US report says Cuba enabled citizens to fight for Russia in Ukraine
Washington said Cuba may have let thousands of its citizens fight for Russia, but the report stopped short of proving Havana ordered them there.

Washington said Cuba may have let thousands of its citizens fight for Russia in Ukraine, a charge that turns on one question with huge stakes for sanctions and diplomacy: did Havana merely fail to stop the pipeline, or did it actively help build it?
A five-page State Department report sent to key congressional committees on April 8 said there were “significant indicators” that the Cuban regime “knowingly tolerated, enabled, or selectively facilitated” the flow of Cuban nationals to support Russian forces. But the same report also drew a line that matters legally and politically: the public record does not prove Havana officially dispatched all Cuban fighters.

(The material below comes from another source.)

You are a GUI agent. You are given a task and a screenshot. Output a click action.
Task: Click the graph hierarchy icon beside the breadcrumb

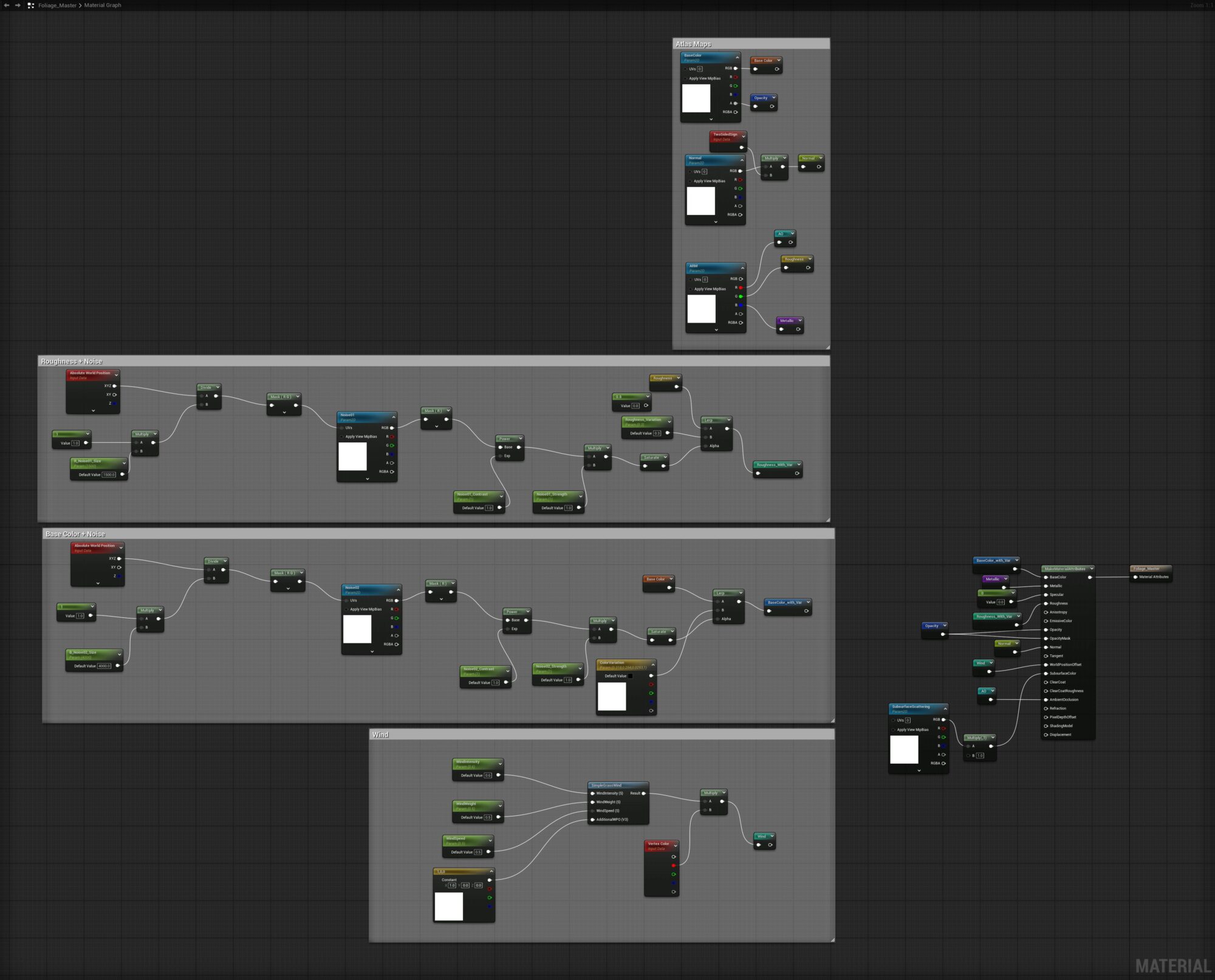click(x=30, y=5)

Axios reported that the estimate in the report reached as high as 5,000 Cuban fighters on Russia’s side in the war. Ukrainian military intelligence has separately said at least 1,076 Cuban nationals had fought or were fighting for Russia as of October 2025, and that 96 of them were known to have died or gone missing in action. Taken together, the numbers suggest a recruitment network big enough to matter on the battlefield and in Havana’s foreign relations.

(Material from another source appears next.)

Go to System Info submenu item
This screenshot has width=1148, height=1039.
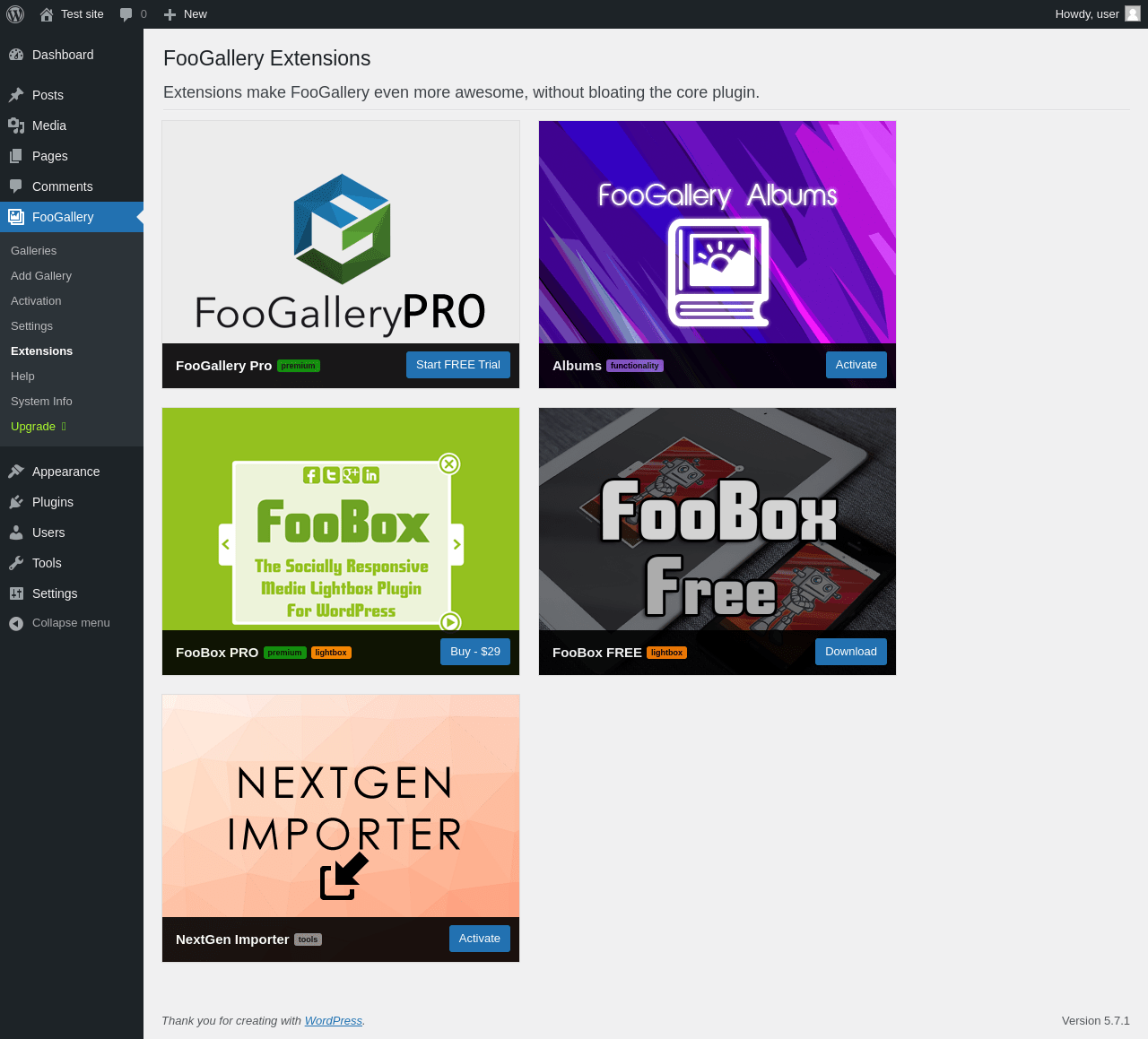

The State Department’s 2024 Trafficking in Persons Report had already warned that Cuban citizens were recruited by Russia-affiliated private military companies or by the Russian military through fraudulent employment contracts, then coerced to fight in Russia’s full-scale invasion of Ukraine. That report urged investigation into possible official complicity, putting Havana under a cloud that has only deepened as the war dragged on and more Cuban names surfaced in the fighting.
The distinction between passive tolerance and active support is now central. If Cuba simply failed to block the recruitment of its citizens, the case points to negligence and weak control. If it knowingly facilitated the flow, the issue becomes one of state involvement in a foreign war, raising the pressure for sanctions, diplomatic isolation, and broader scrutiny of Cuba’s ties to Moscow.
That pressure is already building. Ukraine downgraded ties with Cuba and closed its embassy in Havana in October 2025 over alleged Cuban complicity in Russia’s war. In February 2026, a U.S. executive order described the Cuban government as a national security and foreign policy threat, citing its defense, intelligence, and security ties to adversaries. For Miguel Díaz-Canel’s government, the allegation now goes beyond rhetoric: it puts Cuba’s standing in the conflict squarely in play.